Over the past few months, we @ Social Bicycles have been blown away by the quality, speed, and reliability of our Ultimakers. The parts coming off of the machines have changed the way we make products - not only how we develop and test them, but even how we mass produce them. PLA is a great material, too, and with the right settings and a high quality filament (Printbl FTW!) we've been getting beautiful, precision prints with ample strength for both prototyping and real-world requirements.
Nonetheless, our application (bike-sharing systems) frequently demands something higher performance than what PLA is capable of delivering. I've experimented with other materials, like ABS (smelly, tough to get good prints from a stock UM) and Taulman Nylon (awesome material, strong, but not as rigid as PLA, and a lot slower to print) but what I knew I really wanted to print, from the beginning, was a material we already make many of our production parts in - Acetal. (As a quick overview, Acetal (or Delrin, or POM) is a strong, rigid thermoplastic with excellent wear resistance and very low friction. It is frequently used for gears, bearings, and moving parts.)
After several weeks of testing, I am happy to say that we are 3D printing in acetal. We are getting amazingly strong, slippery, rigid, complex parts with only very minor modifications to our stock machine. It is frequently said that 3D printing is limited in its ability to replace traditional mass-production because of the limited materials it can utilize, but Acetal is one plastic for which there is generally no superior, and the parts we have been able to produce are certainly as strong as their injection-molded counterparts.
Here are a few photos of one part I printed. More details about the process below.
Print in progress
A buttery-smooth helical focusing mechanism for a camera lens I have (Printbl Grape PLA, White Acetal) Will post thingiverse model soon.
The "filament". ACETRON. Lawl.
After searching around for prior examples of acetal being used in 3D printers - or a source for acetal filament - and finding nothing, I turned to McMaster-Carr to see if they had what I needed. Of course, they did. Mcmaster stocks 4' lengths of 0.125" (~3.2mm) white acetal rods - and while that diameter is too large to fit in a stock Ultimaker without clogging... Mcmaster also has 3.4mm drill bits for opening up that pesky hot-end's ID, and thin-walled teflon tubes for replacing the bowden.

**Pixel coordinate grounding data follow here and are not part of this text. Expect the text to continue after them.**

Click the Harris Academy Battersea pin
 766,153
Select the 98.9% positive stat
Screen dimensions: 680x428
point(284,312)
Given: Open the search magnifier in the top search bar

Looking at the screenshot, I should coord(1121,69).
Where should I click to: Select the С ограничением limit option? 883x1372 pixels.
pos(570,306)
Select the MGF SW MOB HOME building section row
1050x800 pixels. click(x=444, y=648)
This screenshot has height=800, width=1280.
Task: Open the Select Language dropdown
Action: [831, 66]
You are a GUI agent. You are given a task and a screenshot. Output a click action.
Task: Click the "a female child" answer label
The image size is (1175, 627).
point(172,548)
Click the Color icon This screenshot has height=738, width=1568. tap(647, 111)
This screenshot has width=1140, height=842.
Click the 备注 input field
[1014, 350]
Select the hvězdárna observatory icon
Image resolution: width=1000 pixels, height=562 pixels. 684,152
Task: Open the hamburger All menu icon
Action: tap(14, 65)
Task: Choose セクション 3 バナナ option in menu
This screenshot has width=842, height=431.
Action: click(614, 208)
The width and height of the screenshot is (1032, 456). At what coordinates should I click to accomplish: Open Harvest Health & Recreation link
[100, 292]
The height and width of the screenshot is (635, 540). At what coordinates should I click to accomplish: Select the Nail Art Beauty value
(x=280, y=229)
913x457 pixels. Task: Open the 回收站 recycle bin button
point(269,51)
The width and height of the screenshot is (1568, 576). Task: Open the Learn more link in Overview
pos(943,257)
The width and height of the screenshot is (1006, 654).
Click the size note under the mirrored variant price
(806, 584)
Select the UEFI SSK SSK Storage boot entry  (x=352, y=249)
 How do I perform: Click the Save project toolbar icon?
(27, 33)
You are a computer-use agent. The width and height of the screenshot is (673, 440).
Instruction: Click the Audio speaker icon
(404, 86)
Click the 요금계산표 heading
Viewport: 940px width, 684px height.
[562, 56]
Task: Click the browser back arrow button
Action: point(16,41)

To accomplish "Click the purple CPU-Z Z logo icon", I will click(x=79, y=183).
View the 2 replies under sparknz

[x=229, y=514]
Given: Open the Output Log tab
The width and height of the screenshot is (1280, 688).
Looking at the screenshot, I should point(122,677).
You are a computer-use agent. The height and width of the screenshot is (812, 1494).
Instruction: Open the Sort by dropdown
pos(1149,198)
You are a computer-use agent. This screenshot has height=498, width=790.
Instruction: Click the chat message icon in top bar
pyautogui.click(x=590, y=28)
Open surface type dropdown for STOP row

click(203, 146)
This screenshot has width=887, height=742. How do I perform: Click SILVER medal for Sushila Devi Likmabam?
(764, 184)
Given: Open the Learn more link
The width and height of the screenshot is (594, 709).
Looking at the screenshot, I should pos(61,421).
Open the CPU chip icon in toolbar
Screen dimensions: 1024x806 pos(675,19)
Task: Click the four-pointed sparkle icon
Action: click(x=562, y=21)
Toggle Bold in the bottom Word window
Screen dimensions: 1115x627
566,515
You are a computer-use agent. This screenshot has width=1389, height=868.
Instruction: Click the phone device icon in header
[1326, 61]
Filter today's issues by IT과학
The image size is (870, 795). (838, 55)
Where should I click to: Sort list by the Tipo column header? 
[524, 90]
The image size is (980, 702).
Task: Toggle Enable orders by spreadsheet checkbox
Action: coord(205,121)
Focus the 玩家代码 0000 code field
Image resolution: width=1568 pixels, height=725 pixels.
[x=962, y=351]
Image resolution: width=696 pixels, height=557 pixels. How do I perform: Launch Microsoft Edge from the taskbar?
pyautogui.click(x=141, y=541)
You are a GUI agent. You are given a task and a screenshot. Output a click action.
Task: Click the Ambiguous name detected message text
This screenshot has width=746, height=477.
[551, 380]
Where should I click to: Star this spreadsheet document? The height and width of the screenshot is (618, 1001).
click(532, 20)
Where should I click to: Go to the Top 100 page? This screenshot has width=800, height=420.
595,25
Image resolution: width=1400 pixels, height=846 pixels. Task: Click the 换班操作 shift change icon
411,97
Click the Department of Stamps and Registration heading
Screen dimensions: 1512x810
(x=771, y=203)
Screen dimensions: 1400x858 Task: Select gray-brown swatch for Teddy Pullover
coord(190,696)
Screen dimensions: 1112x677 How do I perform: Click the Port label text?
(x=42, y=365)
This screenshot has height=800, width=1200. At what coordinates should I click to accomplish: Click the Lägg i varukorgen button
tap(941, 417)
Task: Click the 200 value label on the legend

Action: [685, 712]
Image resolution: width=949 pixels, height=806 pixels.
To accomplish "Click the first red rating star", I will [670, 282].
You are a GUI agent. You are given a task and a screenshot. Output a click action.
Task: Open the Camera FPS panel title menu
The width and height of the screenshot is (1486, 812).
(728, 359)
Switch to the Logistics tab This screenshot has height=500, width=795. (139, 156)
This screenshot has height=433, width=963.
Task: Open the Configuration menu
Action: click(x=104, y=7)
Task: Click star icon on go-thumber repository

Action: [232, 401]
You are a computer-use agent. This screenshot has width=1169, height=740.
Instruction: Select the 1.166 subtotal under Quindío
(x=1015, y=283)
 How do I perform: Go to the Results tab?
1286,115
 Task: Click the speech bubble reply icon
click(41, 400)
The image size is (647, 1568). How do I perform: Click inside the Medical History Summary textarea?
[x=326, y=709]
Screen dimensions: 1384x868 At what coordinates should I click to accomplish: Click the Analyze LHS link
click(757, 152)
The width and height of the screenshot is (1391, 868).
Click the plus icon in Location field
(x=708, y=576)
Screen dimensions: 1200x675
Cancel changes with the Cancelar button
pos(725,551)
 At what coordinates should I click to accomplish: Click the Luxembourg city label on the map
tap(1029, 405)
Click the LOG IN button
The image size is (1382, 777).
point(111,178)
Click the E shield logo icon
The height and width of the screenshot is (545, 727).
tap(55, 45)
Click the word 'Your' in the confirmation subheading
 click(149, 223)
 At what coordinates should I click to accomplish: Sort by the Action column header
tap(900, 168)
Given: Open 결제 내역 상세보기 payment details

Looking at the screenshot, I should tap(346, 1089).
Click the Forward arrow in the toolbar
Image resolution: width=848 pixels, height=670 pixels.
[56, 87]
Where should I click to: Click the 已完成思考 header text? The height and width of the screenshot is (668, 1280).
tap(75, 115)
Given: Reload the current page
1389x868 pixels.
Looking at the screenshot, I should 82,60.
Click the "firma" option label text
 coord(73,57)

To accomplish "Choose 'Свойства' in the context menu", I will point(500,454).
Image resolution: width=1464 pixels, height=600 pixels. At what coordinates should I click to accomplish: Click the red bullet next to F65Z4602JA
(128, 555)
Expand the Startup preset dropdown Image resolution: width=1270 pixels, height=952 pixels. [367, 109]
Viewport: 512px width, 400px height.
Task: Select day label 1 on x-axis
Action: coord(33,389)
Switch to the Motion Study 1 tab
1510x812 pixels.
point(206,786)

Bowden Replacement: 5239K12
3.4mm Drill: 30565A254
Acetal Rod: 8497K11
Bowden Stiffener: 5239K13
( ^ Sleeve this over your new, thinner bowden in order to increase rigidity and improve retraction when printing in floppy filaments like ABS, Nylon, PLA)
The hardest part about printing acetal is getting it to stick. A heated bed would probably help here. My best results come from printing on a wooden platform (birch ply) and a large raft with very thick lines. Temp of 258° seems good, although thin sections (<1mm) can get layer adhesion problems, so higher temps might work better. No fan, 30mm/s speed (much higher is probably possible). 0.1mm layers gives amazing detail. Acetal seems to hold heat very very well, which means that thick sections (>4mm) get messy, quickly. Parts that are designed as if they were to be injection molded (ie with uniform wall thicknesses) seem to print great.
Apart from first layer adhesion challenges, the only real problem with Acetal is that it (currently) only comes in 4' rods. The problem here isn't running out of filament - it's easy enough to feed them into the machine as necessary. The problem is that unless you fuse the rods together, it is impossible to use retraction once there is more than one filament section inside the machine. This makes prints with fine detail and many jumps more challenging.
My next goal is to try to find a source for proper acetal filament - there are probably manufacturers that will do custom lengths. There are also many different Acetal copolymer mixtures with very different melting points, so it is entirely possible that a different blend of Acetal could be even more 3D printing-friendly. I'm also excited about setting up a dual-extrusion machine so that first-layer adhesion can be solved by printing a few layers of PLA first. A heated build environment is something I would also like to try. Would love to hear about the results from other people who try printing in Acetal and have a heated build environment.